Literatur

Ein sprachbesessener Amerikaner

John E. Woods erhielt 2008 die Goethe-Medaille (hier von der ehemaligen Präsidentin des Instituts).
John E. Woods erhielt 2008 die Goethe-Medaille (l. die ehemalige Präsidentin des Instituts). © dpa / picture alliance / Martin Schutt
Von Gabi Wuttke |
Bücher von Günter Grass, Christoph Ransmayr, Patrick Süßkind oder Ingo Schulze sind nur eine Auswahl von Werken, die John E. Woods ins Englische übertragen hat. Aber seine größte Herausforderung war Arno Schmidts Opus Magnum "Zettels Traum".
„Wenn wir rübergehen... zu 'the big book', wie Arno Schmidt das nennt...“
Das Arbeitszimmer von John E. Woods in seiner Wohnung in Berlin: Schlicht möbliert und akkurat aufgeräumt.
"Der Übersetzer wie der Schriftsteller muss ein ziemlich einsamer Mensch sein. Man sitzt da allein und kämpft sich durch eine unmögliche Aufgabe."

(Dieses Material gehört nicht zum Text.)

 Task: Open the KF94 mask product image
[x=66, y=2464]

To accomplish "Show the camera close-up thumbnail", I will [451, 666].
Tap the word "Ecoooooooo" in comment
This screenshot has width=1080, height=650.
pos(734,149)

Der 71-Jährige, mit weißem Haarkranz und Bart, die schlanke Figur in kariertem Hemd und sportlicher Hose, hievt die sieben Kilo schwere Originalausgabe von "Zettel’s Traum" vom Schreibtisch auf’s Sofa:
"Also... Lesebrille wäre ja vielleicht nützlich..."
"( ? - :ein langer Kerl – (? : grüne Leder-Jacke, braune Hose) – bum’lde vorbeyfürbaß): „Schöne-milde Luft, Herr PaschnSchdecher – “ / (? - : leck Mich am Arsch-Mensch !). – queer über der Uhr ein sandbrauner Fadn?“
Auf der letzten Seite scheint Arno Schmidt höchstpersönlich durch sein Opus Magnum zu spazieren. Elf Jahre hat es gedauert, bis John E. Woods sich an diese Stelle vorgearbeitet hatte. Begleitet von Frustration, aber auch viel Freude.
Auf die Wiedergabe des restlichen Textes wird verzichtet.